Limits: Open AI documentation > Rate limits > Usage tiers

History: OpenAI launched ChatGPT4 in March 2023. GPT-4 is a model based on transformer architecture pre-trained to predict the next token in a document, using both publicly available data (such as internet data) and data licensed from third-party providers. The model was then fine-tuned using Reinforcement Learning from Human Feedback (RLHF). As the technical report states, "given both the competitive landscape and the safety implications of large-scale models like GPT-4, this report contains no further details about the architecture (including model size), hardware, training computer,dataset, construction, training method, or similar" (OpenAI, 2023). GPT-4o (o for omni) was released in May 2024 allowing you for the first time to input any combination of text, audio, image, and video, generating any combination of text, audio, and image outputs. 

 

Privacy and legal information

 

 

ChatGPT


 

Claude.ai

Input: Text, files, images

Notable features: generates safe answers, supports large prompts, accepts text files attached to a prompt.

Use cases: abstract and title creation, scoping.

Cost: Claude.ai is free, Claude Pro requires a subscription.

Limits: The daily message limit varies depending on the demand and the subscription tier (Anthropic, 2024) .

History: Claude is a foundational model created by Anthropic to be "helpful, harmless, and honest" (Askell et al., 2021; Bai et al., 2022). The character of Claude has developed since then. Anthropic's 8 June 2024 press release explains some of the thinking behind the construction of Claude's character and how these traits have been trained in the latest versions of the model.

Claude 3.5 can now interface with computers. It can set up software, move a cursor round the screen following command prompts, click on relevant locations and input information via a virtual keyboard (see Anthropic press release, 22 October 2024). This is state-of-the-art for models that use computers in the same way a person does but still far below human skill levels.

In November 2024, Anthropic announced Amazon's $4 billion investment in the company. It will use Amazon Web Services (AWS) as its primary training partner and will use AWS Trainium and Inferentia chips to train and deploy its largest foundation models (see Amazon press release, 22 November 2024).

Privacy and legal information

 

Claude AI


 

Gemini

Input: Text, images, voice.

Notable features: Optimised for summarising, reasoning, coding, and planning. Dataset continuously updated from the Web. Gemini is supplied with all of Google's Pixel phones and can be downloaded on all Pixel devices with 2 GB of RAM or more and Android 10+. The Gemini iPhone app was launched in November 2024. Developers use Google Cloud applications such as Google AI Studio and Vertex AI to build interactive and immersive applications with Gemini as demonstrated in its showcase.

Use cases: abstract and title creation, scoping.

Cost: Gemini is free, Gemini Advanced requires a subscription.
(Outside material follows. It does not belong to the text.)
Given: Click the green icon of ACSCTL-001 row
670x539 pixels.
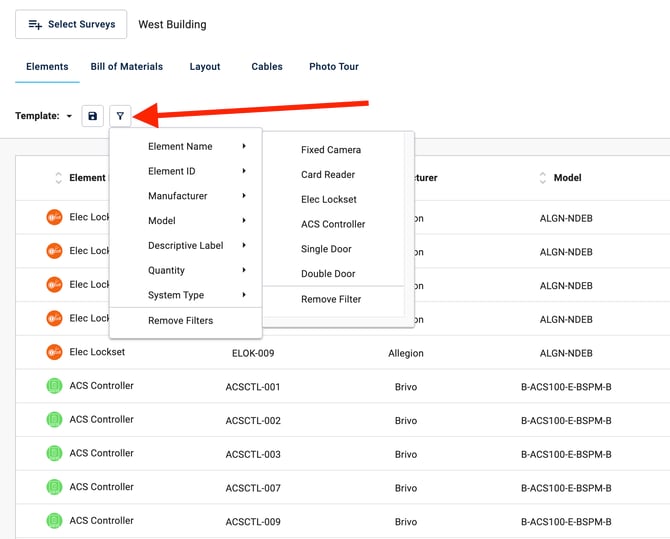Looking at the screenshot, I should [54, 386].
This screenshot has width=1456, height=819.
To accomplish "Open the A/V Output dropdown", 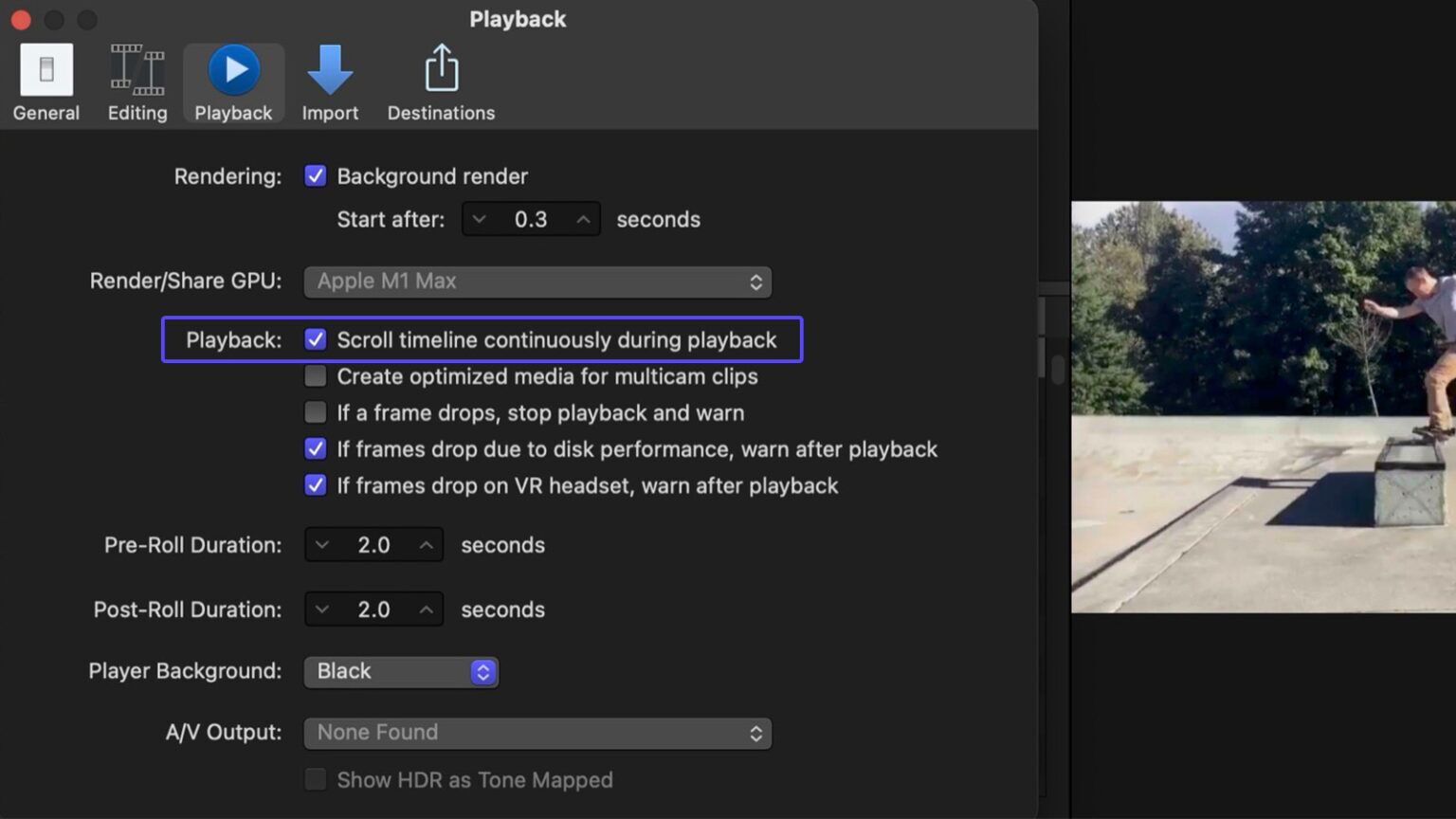I will [x=537, y=732].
History: "Gemini is Google's most advanced AI model, built from the ground up to be multimodal, which means it can generalize and seamlessly understand, operate across and combine different types of information including text, code, audio, image and video. You will need a personal Google account that you manage on your own to access Gemini" (see Google's 25 May 2023 blog). Previously known as Bard, the Gemini family was launched in December 2023. One year later, Gemini 2.0 was launched with Gemini 2.0 Flash available to developers and Gemini Advanced users having access to Deep Research, a new research assistant tool (see Google's 11 December 2024 blog).